Andrew (Andy) Hogan (October 28, 1923 – April 10, 2002) was a Canadian politician and priest. He was the first Roman Catholic priest to be elected to the House of Commons of Canada. He was known more commonly by his informal name: Father Andy.

==Biography==
Born in Glace Bay, Nova Scotia, Rev. Hogan received a bachelor's degree from St. Francis Xavier University (St. F.X.), where he became involved in the co-operative movement. St. F.X. was the home of the Antigonish Movement, started by Father Jimmy Tompkins and Rev. Dr. Moses Coady, that put the Rochdale Principles of Co-operation into action in the Maritimes by starting building co-ops, credit unions, co-op farms, etc. Being in the heartland of the co-op movement deeply affected his political views, which eventually led him to the New Democratic Party.

He studied theology at Holy Heart Seminary and was ordained as a Roman Catholic priest in 1949.
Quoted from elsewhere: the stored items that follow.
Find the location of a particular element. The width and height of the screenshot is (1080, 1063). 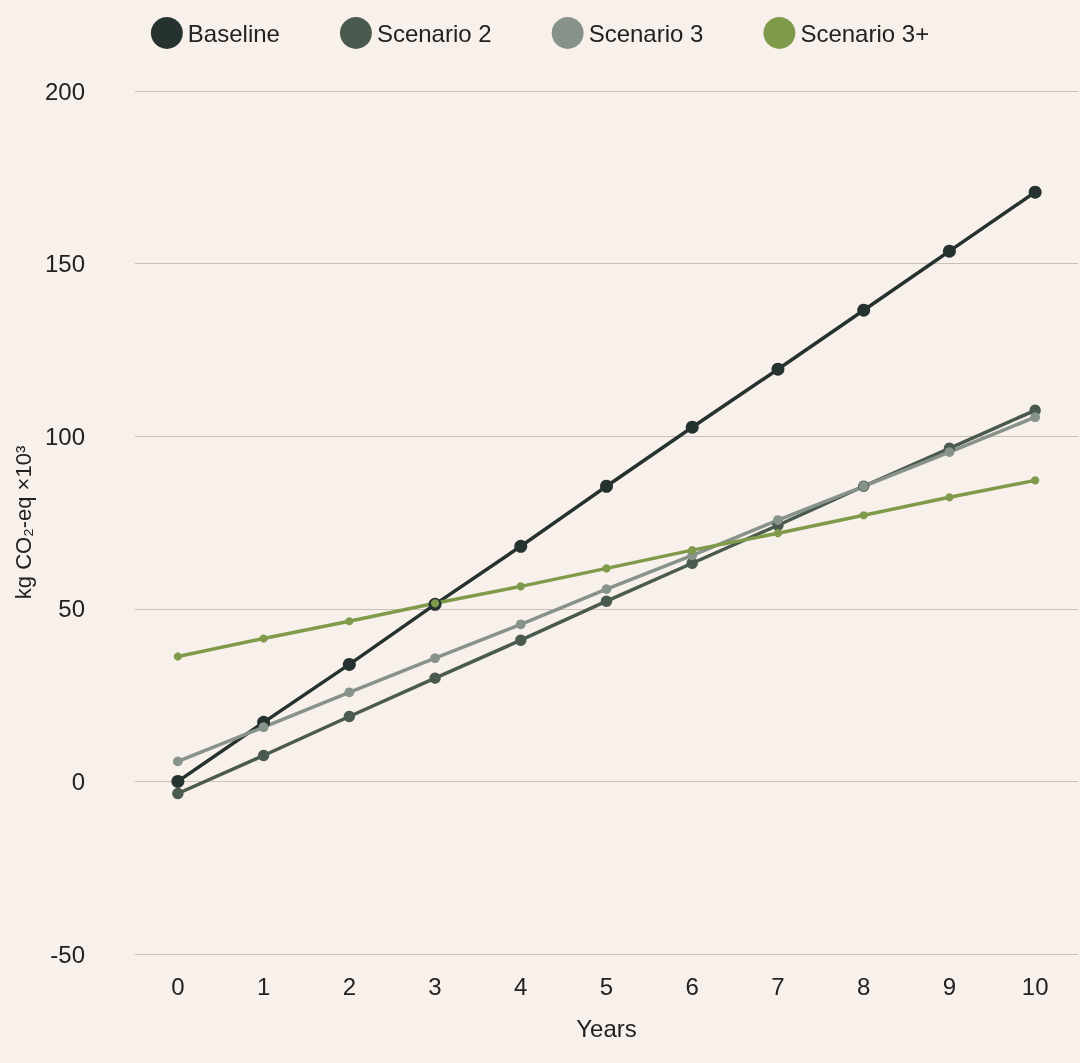

y-tick-label: 150 is located at coordinates (64, 264). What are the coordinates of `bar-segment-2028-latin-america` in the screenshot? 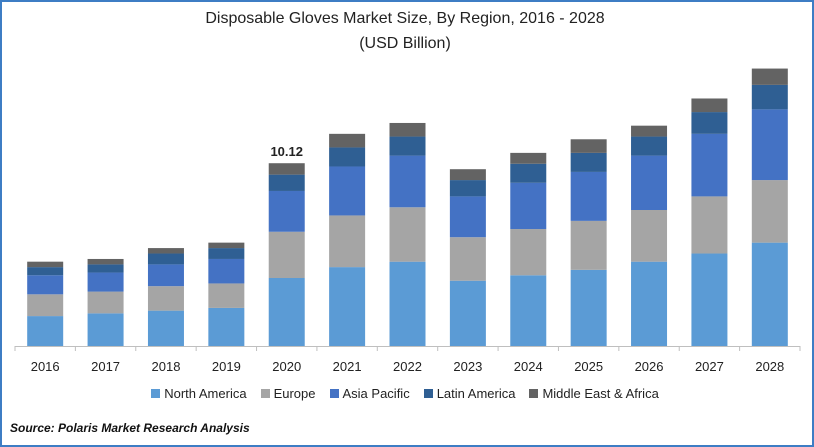 It's located at (770, 97).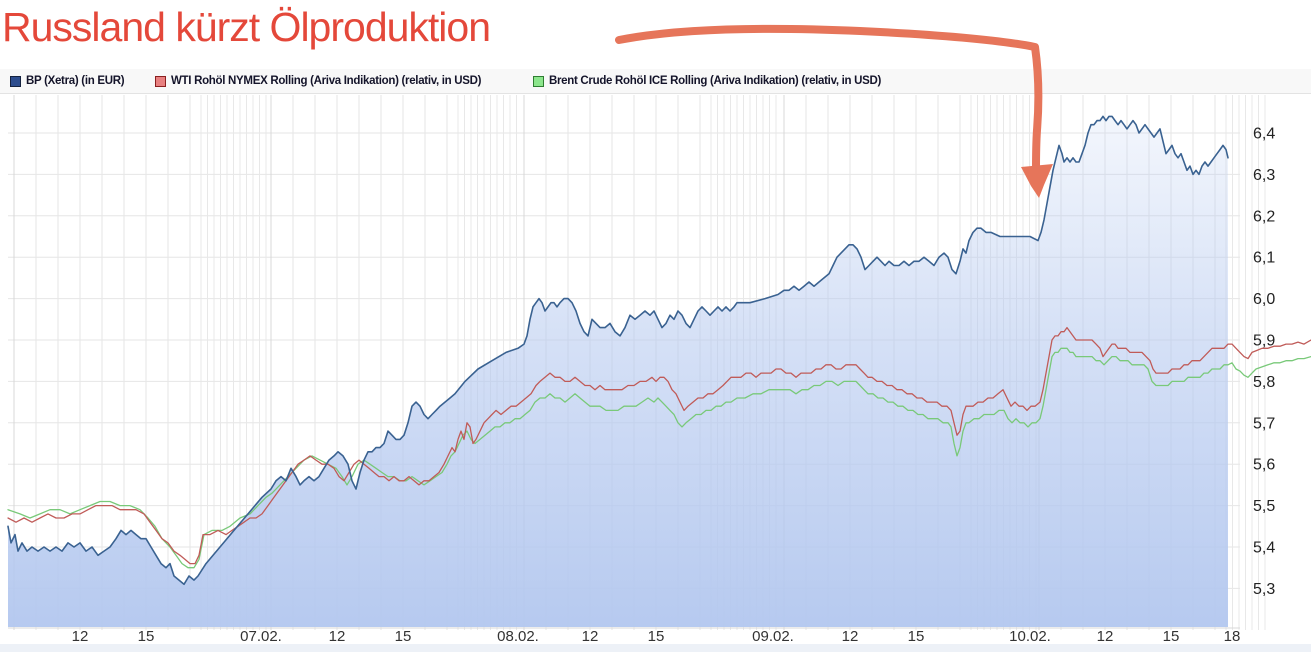 The height and width of the screenshot is (652, 1311). Describe the element at coordinates (1264, 424) in the screenshot. I see `y-tick-label: 5,7` at that location.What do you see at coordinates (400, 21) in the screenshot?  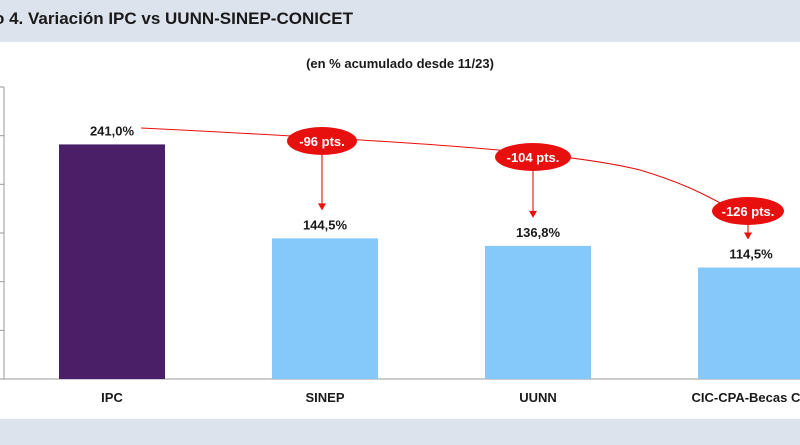 I see `title-bar: o 4. Variación IPC vs UUNN-SINEP-CONICET` at bounding box center [400, 21]. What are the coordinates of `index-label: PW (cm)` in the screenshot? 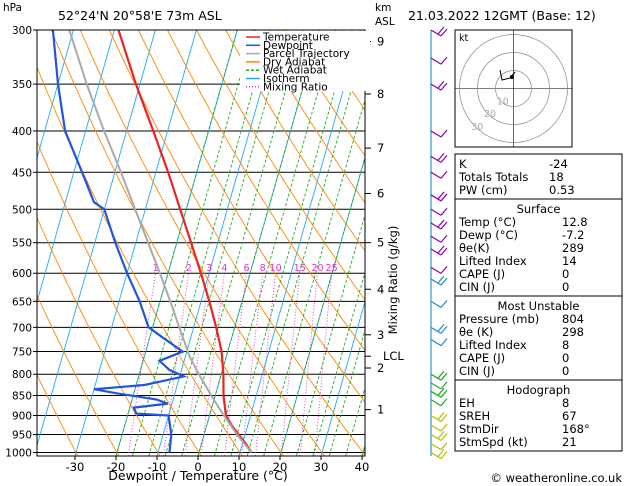 It's located at (483, 190).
As a member of the New Democratic Party, he was elected to the House of Commons from Cape Breton—East Richmond in the 1974 federal election. He was re-elected in 1979. Hogan was defeated in the 1980 federal election, losing to David Dingwall by 294 votes. After the defeat, he never ran for public office again.

In 2002, Hogan died in Cole Harbour, Nova Scotia after a long illness.